Re: pg_plan_advice

From: Robert Haas <robertmhaas(at)gmail(dot)com>
To: Amit Langote <amitlangote09(at)gmail(dot)com>
Cc: PostgreSQL Hackers <pgsql-hackers(at)lists(dot)postgresql(dot)org>
Subject: Re: pg_plan_advice
Date: 2025-12-10 14:54:13
Message-ID: CA+TgmoY0J9==y93stO7QaAU+TyA-zm5wqsc4GWUa0hgzPAi_sw@mail.gmail.com
Views: Whole Thread | Raw Message | Download mbox | Resend email
Thread:
Lists: pgsql-hackers

On Wed, Dec 10, 2025 at 6:20 AM Amit Langote <amitlangote09(at)gmail(dot)com> wrote:
> These are just high-level comments after browsing the patches and
> reading some bits like pgpa_identifier to get myself familiarized with
> the project. I like that the key concept here is plan stability
> rather than plan control, because that framing makes it easier to
> treat this as infrastructure instead of policy.

Thanks, I agree. I'm sure people will use this for plan control, but
if you start with that, then it's really unclear what things you
should allow to be controlled and what things not. Defining the focus
as plan stability makes round-trip safety a priority and the scope of
what you can request is what the planner could have generated had the
costing come out just so. There's still some definitional questions at
the margin, but IMHO it's much less fuzzy.

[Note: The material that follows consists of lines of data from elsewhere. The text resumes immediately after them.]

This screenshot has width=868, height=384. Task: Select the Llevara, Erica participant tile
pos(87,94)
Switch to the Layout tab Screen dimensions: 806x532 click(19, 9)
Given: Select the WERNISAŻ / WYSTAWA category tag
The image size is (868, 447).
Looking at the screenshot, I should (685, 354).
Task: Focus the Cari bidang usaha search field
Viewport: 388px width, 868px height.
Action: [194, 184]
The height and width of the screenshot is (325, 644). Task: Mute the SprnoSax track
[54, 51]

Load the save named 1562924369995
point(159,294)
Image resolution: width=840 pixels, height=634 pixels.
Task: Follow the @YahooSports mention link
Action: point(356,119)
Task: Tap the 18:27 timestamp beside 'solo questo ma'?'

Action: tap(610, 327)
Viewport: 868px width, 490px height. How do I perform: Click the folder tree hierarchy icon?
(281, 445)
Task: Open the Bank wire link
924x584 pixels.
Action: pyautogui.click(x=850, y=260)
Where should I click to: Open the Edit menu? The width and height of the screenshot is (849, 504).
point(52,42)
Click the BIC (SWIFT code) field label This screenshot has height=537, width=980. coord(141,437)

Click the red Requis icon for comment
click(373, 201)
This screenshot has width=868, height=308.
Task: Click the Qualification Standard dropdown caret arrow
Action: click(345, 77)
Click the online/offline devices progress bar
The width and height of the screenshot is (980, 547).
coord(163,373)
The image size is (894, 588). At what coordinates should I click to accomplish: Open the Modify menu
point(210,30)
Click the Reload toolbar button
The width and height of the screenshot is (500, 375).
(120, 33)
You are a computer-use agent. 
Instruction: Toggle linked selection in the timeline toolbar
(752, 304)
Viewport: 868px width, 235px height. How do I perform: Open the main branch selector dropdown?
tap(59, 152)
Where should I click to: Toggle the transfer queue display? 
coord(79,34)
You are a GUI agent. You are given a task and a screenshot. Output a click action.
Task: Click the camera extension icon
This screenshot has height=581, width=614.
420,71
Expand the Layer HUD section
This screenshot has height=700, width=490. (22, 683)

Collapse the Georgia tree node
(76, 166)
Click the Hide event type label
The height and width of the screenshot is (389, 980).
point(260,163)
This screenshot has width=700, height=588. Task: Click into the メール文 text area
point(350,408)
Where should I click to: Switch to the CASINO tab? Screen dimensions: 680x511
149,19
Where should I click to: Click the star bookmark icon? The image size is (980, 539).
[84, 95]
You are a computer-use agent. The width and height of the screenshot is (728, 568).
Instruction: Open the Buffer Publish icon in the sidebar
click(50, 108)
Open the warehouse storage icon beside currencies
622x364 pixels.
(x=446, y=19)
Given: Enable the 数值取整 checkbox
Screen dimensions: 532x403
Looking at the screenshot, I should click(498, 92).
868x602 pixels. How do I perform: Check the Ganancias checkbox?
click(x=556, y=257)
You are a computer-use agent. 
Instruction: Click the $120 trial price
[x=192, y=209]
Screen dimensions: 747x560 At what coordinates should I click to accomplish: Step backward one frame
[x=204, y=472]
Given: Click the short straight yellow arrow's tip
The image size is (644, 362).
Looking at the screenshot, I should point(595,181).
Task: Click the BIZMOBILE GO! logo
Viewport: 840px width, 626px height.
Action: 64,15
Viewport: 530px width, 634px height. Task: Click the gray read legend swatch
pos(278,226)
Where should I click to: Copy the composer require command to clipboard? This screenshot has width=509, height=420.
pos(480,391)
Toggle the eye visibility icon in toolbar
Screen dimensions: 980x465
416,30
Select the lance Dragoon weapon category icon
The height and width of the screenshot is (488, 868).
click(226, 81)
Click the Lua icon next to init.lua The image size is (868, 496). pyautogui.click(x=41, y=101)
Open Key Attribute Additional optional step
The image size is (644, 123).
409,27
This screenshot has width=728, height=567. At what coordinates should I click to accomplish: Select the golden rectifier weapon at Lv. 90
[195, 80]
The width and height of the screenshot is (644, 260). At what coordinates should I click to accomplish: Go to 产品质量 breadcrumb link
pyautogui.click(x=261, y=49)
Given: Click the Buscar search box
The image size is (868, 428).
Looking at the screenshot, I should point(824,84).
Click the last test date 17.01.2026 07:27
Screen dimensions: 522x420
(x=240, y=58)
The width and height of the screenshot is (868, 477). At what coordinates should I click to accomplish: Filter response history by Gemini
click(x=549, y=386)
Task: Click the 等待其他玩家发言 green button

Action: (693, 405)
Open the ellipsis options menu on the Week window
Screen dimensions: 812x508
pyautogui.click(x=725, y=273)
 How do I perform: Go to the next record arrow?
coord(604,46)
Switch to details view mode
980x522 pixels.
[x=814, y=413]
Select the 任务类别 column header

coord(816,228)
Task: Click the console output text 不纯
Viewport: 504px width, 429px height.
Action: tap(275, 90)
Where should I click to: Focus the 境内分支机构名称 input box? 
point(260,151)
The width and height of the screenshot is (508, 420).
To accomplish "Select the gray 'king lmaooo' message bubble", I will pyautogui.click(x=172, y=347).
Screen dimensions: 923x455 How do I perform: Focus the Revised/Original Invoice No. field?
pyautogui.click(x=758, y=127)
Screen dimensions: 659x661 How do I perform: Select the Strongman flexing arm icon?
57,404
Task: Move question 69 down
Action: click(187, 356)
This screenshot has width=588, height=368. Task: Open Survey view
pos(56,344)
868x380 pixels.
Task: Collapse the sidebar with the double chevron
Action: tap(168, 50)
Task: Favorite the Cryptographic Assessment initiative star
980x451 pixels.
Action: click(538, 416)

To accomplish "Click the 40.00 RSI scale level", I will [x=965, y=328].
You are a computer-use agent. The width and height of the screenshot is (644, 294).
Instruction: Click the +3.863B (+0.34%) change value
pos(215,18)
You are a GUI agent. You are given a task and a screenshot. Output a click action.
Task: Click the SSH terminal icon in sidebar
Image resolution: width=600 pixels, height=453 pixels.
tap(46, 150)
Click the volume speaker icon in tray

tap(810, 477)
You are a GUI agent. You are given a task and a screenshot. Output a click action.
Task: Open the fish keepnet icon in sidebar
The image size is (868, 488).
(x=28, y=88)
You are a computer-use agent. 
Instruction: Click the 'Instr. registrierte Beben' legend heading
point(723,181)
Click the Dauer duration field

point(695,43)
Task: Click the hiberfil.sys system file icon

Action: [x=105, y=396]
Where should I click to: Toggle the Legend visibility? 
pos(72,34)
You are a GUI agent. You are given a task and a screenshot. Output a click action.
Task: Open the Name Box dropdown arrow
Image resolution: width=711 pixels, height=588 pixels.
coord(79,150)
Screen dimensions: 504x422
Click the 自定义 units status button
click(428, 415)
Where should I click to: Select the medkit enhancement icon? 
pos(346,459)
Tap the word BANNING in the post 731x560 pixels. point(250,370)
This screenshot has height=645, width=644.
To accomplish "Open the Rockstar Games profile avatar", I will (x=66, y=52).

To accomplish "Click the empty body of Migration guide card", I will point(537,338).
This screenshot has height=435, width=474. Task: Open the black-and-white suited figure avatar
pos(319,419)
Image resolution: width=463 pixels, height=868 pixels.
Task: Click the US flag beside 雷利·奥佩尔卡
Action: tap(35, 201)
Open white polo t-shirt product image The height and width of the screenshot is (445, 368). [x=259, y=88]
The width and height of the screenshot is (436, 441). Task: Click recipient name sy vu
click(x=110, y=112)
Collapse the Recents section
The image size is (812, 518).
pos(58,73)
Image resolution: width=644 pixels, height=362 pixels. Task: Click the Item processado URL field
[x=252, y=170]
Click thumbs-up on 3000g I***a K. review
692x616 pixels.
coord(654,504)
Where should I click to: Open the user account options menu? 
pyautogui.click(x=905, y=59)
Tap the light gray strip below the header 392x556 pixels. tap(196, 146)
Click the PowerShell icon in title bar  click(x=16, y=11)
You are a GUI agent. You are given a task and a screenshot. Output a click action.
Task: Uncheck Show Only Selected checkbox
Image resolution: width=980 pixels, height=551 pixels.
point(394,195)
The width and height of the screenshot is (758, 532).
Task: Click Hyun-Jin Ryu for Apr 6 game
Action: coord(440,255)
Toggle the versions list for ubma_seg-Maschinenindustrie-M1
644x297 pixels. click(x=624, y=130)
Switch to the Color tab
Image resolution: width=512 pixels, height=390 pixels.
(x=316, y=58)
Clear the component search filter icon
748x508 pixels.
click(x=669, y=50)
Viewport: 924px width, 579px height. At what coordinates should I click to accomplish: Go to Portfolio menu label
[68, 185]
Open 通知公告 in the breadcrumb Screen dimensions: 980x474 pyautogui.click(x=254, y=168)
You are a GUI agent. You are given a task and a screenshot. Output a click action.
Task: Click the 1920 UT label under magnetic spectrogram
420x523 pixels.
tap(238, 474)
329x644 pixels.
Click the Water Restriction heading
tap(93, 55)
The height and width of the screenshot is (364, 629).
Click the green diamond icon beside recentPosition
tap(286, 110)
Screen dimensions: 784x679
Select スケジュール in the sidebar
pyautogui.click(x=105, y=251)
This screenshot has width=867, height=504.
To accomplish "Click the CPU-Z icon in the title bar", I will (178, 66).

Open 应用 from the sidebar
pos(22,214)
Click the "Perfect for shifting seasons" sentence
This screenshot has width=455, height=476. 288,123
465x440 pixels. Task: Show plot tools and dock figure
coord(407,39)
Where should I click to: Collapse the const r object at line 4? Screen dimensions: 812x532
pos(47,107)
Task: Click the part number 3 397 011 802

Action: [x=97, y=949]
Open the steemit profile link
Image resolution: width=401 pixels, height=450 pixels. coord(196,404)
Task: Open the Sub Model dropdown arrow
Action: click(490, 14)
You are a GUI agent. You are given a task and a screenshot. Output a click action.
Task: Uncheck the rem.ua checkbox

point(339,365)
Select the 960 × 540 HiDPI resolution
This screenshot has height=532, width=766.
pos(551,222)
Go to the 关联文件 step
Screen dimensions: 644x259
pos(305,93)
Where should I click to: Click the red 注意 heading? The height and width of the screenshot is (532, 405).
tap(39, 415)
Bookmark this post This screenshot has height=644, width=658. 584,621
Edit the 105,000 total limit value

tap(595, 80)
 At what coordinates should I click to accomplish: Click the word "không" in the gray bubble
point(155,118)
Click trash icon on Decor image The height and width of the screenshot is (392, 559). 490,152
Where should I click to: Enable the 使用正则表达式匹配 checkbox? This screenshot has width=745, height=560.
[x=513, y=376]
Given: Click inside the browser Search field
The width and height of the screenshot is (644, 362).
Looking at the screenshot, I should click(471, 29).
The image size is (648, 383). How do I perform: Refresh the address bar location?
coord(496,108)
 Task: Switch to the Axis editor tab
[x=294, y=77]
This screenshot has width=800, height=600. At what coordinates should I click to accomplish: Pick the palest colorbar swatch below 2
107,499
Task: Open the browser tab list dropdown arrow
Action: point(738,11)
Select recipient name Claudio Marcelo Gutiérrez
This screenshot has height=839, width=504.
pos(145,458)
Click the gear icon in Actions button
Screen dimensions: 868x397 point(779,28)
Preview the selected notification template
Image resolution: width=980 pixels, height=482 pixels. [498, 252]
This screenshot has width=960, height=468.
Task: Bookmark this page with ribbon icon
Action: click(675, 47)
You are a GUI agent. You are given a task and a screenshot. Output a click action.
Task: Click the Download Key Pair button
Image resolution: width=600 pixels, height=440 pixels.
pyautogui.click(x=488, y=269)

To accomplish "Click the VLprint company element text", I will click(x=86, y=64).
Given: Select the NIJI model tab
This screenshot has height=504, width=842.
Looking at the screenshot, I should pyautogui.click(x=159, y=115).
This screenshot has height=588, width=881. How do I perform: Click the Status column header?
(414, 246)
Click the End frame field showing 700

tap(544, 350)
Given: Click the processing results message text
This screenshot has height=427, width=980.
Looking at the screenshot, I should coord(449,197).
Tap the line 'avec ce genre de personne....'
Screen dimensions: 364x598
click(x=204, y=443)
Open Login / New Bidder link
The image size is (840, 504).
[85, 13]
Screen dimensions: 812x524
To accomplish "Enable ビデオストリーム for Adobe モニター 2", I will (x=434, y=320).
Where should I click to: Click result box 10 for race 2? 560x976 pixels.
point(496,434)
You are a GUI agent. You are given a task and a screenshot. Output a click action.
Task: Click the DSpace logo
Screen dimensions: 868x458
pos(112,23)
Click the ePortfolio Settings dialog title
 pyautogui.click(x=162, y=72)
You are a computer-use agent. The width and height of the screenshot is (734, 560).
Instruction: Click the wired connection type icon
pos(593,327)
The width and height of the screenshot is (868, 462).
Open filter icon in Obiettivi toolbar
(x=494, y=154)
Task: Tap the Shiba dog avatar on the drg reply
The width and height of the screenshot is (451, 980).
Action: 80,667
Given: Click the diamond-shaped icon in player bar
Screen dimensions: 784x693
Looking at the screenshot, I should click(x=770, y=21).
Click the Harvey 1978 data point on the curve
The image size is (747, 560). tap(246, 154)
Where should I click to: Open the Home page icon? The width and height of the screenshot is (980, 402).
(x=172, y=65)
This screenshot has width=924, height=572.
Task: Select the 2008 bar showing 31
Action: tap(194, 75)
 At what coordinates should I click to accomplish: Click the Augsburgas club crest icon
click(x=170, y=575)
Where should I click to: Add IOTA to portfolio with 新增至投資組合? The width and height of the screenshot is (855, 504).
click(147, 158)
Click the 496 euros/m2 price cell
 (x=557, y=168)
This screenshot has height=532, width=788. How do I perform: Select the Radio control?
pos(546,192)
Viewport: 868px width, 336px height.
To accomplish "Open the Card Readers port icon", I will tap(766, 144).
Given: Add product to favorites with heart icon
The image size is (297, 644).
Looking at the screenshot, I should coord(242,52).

> On the relation identifier system: IMHO this part doesn't seem as
> opinionated as the advice mini-language. The requirements pretty much
> dictate the design -- you need alias names and occurrence counters to
> handle self-joins, partition fields for partitioned tables, and a
> string representation to survive dump/restore. There doesn't seem to
> be much flexibility in that.

Right. There's some flexibility. For instance, you could handle
partitions using occurrence numbers, which would actually save a bunch
of code, but that seems obviously worse in terms of user experience.
Also, you could if you wanted key it off of the name of the table
rather than the relation alias used for the table. I think that's also
worse but possibly it's debatable. You could change the order of the
pieces in the representation; e.g. maybe plan_name should come first
rather than last; or you could change the separator characters. But,
honestly, none of that strikes me as sufficient grounds to want
multiple implementations. If the choices I've made don't seem good to
other people, then we should just change them and hopefully find
something everybody can live with. It's a bit like the way that
extension SQL scripts use "--" as a separator: maybe not everybody
agrees that this is the absolutely most elegant choice, but nobody's
proposing a a second version of the extension mechanism just to do
something different.

> Given that, it seems more practical to put this in core from the
> start. Extensions that might want to build plan-advice-like
> functionality shouldn’t have to clone this logic and wait another
> release for something that’s already well-defined and deterministic.
> The mini-language is opinionated and belongs in contrib, but the
> identifier infrastructure just solves a fundamental problem cleanly.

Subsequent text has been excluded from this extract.